ASSIGNED TASK
In the records below, which lines include "area"? Copy them.
------------------------
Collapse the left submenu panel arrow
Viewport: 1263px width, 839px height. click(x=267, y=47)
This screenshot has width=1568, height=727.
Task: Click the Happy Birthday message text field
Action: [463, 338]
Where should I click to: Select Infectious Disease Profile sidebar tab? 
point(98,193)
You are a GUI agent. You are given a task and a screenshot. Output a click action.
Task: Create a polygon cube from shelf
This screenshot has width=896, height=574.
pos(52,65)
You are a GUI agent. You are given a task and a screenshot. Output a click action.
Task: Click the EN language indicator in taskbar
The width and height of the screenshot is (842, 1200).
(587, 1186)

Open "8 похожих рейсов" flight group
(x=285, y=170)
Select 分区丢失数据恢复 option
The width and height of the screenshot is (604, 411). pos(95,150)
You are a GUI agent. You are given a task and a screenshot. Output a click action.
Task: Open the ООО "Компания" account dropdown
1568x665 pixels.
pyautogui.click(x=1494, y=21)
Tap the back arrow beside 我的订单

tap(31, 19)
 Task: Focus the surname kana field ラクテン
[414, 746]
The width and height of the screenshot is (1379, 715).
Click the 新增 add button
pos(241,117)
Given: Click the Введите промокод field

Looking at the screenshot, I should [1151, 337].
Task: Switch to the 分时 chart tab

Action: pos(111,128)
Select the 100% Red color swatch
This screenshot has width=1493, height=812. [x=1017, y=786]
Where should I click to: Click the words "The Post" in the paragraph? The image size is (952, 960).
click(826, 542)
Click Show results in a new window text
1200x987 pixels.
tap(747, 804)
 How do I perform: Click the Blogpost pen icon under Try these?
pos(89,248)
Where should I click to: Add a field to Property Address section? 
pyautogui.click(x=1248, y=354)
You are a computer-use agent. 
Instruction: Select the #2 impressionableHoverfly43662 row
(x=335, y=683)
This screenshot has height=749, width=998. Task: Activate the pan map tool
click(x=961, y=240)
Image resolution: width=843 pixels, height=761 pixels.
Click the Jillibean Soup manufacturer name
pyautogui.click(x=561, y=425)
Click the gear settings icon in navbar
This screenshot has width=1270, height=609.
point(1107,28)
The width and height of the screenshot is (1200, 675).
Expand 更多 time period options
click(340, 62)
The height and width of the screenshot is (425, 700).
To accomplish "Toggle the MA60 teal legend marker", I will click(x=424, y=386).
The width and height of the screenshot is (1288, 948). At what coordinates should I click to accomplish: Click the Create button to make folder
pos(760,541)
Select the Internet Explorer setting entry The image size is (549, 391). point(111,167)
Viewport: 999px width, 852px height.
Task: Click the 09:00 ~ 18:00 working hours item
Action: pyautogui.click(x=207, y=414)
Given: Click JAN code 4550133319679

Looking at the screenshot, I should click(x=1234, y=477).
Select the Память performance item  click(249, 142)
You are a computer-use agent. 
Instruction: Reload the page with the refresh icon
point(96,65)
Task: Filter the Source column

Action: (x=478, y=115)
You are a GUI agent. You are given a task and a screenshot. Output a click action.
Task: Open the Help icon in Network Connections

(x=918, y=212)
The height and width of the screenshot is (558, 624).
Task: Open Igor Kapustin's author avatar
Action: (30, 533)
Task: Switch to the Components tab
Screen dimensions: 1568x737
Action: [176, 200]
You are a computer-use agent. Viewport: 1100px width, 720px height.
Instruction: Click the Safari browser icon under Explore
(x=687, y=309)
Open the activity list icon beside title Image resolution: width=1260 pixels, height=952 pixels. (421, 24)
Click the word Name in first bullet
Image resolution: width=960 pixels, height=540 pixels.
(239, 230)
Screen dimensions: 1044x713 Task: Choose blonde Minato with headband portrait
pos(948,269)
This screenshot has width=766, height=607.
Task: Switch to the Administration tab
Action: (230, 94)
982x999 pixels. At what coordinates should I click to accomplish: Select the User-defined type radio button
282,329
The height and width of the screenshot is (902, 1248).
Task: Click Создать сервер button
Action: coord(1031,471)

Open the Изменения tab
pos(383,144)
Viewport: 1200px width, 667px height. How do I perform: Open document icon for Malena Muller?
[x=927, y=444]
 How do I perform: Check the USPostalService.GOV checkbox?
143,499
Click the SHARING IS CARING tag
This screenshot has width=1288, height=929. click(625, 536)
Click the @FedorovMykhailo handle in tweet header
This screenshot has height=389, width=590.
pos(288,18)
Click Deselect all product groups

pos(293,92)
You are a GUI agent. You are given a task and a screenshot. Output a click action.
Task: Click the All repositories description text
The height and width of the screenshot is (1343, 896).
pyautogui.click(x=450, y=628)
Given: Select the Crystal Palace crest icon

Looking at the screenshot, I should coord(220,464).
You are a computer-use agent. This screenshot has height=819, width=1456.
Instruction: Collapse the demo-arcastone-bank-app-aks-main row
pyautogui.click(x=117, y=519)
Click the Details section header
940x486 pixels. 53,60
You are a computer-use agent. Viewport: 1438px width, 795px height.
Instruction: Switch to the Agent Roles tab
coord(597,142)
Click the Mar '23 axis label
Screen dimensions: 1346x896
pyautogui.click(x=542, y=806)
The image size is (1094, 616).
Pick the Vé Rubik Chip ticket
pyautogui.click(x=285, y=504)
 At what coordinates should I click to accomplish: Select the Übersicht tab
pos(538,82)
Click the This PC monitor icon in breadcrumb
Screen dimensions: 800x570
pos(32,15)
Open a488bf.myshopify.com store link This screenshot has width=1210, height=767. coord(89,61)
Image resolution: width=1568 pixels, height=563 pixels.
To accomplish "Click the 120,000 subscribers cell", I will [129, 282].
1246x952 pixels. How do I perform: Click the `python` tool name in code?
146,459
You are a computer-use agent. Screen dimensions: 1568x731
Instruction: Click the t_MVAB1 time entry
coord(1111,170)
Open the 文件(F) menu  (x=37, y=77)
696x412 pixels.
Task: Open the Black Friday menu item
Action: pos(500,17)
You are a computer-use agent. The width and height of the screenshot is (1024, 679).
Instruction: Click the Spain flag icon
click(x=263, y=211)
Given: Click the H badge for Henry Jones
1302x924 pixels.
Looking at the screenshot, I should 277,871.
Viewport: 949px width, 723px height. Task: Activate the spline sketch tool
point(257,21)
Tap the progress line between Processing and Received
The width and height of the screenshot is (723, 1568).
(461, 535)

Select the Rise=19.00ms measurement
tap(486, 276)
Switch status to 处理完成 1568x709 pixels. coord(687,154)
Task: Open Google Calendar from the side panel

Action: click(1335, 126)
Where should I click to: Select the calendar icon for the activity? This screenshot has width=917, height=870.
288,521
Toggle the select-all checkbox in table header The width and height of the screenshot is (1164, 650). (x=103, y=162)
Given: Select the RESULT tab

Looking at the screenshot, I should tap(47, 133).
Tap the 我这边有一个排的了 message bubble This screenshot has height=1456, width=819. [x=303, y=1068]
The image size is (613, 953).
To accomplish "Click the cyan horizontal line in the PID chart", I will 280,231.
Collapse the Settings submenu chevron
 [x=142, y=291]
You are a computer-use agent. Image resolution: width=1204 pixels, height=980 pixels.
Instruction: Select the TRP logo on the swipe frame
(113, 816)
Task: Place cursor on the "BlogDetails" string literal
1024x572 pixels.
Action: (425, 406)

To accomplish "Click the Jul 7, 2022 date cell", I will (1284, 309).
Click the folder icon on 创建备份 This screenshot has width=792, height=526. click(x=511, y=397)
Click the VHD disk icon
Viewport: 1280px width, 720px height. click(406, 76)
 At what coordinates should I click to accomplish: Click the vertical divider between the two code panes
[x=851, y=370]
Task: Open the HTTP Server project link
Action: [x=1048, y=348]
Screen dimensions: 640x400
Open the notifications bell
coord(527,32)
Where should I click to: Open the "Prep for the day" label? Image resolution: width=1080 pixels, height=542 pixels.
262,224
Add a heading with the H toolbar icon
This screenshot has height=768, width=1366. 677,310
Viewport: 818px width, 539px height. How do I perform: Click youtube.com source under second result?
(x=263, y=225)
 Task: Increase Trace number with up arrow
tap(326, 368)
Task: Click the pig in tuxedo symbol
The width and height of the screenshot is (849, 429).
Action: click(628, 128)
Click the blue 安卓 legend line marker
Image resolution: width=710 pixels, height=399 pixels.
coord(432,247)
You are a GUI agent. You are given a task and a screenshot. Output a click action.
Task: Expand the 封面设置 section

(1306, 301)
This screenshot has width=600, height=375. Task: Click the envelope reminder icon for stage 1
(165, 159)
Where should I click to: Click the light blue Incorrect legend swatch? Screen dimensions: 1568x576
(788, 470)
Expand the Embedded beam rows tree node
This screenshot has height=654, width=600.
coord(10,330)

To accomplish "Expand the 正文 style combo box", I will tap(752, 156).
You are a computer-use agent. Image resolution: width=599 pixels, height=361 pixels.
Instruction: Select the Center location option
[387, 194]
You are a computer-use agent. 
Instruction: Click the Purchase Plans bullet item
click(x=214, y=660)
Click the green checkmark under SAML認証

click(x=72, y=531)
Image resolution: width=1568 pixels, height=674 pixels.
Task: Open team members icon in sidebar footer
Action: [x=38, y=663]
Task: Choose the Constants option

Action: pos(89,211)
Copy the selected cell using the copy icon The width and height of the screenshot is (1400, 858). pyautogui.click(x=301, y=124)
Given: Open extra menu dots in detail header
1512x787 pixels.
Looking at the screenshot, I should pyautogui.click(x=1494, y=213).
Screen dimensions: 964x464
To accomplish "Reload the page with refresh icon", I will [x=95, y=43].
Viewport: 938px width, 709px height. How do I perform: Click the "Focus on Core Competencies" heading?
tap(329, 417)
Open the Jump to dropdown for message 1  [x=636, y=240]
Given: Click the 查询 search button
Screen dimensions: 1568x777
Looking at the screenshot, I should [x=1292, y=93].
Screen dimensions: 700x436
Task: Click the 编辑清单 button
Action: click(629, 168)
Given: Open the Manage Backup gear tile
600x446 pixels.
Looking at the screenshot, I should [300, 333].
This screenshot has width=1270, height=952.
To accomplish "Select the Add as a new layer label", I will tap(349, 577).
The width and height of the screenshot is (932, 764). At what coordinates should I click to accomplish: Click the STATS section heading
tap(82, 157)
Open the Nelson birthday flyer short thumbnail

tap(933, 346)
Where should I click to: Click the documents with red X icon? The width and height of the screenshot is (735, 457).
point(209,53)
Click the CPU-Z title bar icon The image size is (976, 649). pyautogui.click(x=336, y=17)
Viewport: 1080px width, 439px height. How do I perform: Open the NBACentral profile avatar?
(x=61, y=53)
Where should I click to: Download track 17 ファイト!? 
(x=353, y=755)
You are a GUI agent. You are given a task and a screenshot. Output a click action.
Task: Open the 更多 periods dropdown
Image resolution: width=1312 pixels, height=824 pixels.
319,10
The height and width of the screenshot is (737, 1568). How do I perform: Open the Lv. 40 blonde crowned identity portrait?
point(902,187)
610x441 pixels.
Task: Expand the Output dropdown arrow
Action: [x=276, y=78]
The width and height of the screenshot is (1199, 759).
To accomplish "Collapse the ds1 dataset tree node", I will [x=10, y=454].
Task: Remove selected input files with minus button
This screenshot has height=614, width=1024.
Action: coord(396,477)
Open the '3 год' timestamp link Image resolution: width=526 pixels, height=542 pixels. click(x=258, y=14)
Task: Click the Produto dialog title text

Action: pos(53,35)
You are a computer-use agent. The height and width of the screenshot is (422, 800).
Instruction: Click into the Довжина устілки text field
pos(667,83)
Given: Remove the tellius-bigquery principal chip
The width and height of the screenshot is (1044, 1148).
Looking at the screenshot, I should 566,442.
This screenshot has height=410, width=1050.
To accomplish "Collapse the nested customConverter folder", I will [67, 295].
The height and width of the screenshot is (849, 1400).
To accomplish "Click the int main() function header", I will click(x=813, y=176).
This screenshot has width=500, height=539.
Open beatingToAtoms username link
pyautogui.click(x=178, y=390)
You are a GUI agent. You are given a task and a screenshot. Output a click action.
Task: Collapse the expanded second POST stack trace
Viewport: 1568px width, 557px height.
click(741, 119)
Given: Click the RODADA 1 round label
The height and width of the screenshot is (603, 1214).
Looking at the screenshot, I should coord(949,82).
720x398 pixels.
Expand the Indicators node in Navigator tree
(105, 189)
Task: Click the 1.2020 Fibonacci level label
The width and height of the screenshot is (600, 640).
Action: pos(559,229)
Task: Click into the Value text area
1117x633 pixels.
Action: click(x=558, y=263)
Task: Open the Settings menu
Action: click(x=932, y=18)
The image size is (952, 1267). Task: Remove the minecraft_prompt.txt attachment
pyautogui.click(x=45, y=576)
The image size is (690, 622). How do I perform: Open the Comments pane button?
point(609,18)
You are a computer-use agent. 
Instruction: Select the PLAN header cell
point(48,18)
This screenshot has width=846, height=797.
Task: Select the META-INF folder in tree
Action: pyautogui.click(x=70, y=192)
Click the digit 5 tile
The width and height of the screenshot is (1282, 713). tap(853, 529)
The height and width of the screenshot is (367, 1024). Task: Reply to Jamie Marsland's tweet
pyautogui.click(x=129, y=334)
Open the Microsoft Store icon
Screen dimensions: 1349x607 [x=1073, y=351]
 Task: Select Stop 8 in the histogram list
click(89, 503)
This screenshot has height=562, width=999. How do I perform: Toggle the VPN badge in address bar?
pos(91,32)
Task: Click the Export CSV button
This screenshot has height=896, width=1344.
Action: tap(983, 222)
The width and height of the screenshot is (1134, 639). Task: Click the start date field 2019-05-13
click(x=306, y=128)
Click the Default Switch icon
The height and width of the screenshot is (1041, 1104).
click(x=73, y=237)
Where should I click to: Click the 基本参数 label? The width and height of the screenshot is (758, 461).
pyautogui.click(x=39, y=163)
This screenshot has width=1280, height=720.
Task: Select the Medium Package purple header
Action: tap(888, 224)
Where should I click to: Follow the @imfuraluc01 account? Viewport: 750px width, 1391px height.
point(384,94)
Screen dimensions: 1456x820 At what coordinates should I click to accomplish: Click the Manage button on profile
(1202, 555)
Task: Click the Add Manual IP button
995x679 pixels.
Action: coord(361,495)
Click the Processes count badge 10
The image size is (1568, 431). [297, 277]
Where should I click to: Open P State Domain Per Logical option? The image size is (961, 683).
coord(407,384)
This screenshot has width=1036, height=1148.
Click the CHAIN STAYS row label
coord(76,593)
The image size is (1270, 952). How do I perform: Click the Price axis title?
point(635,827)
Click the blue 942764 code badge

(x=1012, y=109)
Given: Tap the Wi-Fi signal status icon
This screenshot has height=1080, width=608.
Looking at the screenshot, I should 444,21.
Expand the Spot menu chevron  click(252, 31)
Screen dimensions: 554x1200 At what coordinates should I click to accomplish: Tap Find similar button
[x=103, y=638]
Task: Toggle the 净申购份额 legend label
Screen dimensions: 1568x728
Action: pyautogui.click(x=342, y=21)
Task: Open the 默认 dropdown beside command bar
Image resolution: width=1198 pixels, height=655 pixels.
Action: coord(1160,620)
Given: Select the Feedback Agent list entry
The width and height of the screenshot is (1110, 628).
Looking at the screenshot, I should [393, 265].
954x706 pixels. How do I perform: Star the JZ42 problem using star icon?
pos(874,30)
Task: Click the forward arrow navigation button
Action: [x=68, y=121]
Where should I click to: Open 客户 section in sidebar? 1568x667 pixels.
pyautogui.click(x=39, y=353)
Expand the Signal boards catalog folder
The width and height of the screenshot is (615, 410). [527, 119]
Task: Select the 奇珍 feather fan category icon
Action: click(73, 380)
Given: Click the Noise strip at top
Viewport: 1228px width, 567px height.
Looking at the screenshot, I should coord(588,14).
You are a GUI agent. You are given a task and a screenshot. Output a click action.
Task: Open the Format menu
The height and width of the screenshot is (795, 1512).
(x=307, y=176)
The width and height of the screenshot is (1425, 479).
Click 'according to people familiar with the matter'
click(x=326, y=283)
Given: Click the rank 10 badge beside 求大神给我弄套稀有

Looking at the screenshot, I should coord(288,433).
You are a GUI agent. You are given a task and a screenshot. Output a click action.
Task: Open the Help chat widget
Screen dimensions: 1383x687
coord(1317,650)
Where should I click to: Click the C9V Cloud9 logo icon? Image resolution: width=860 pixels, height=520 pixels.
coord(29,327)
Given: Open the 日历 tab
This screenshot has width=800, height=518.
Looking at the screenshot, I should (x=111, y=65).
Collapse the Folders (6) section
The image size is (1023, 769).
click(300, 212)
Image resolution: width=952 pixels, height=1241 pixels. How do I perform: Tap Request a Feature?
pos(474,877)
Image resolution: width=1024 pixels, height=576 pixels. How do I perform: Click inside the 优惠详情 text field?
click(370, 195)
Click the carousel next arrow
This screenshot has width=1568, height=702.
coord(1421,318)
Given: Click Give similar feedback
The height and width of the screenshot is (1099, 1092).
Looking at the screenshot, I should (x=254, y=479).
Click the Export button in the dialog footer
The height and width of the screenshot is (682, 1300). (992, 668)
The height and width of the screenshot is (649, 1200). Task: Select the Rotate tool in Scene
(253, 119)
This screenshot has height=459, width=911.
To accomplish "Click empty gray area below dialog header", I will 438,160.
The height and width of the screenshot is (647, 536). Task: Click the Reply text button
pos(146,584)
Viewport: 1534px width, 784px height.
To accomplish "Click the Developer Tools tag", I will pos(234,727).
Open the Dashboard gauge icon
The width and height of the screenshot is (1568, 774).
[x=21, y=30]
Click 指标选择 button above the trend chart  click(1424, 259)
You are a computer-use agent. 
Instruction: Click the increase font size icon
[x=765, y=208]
------------------------
RESULT OF THIS EXERCISE
Task: Click into the Value text area
To accomplish "Click empty gray area below dialog header", I will 438,160.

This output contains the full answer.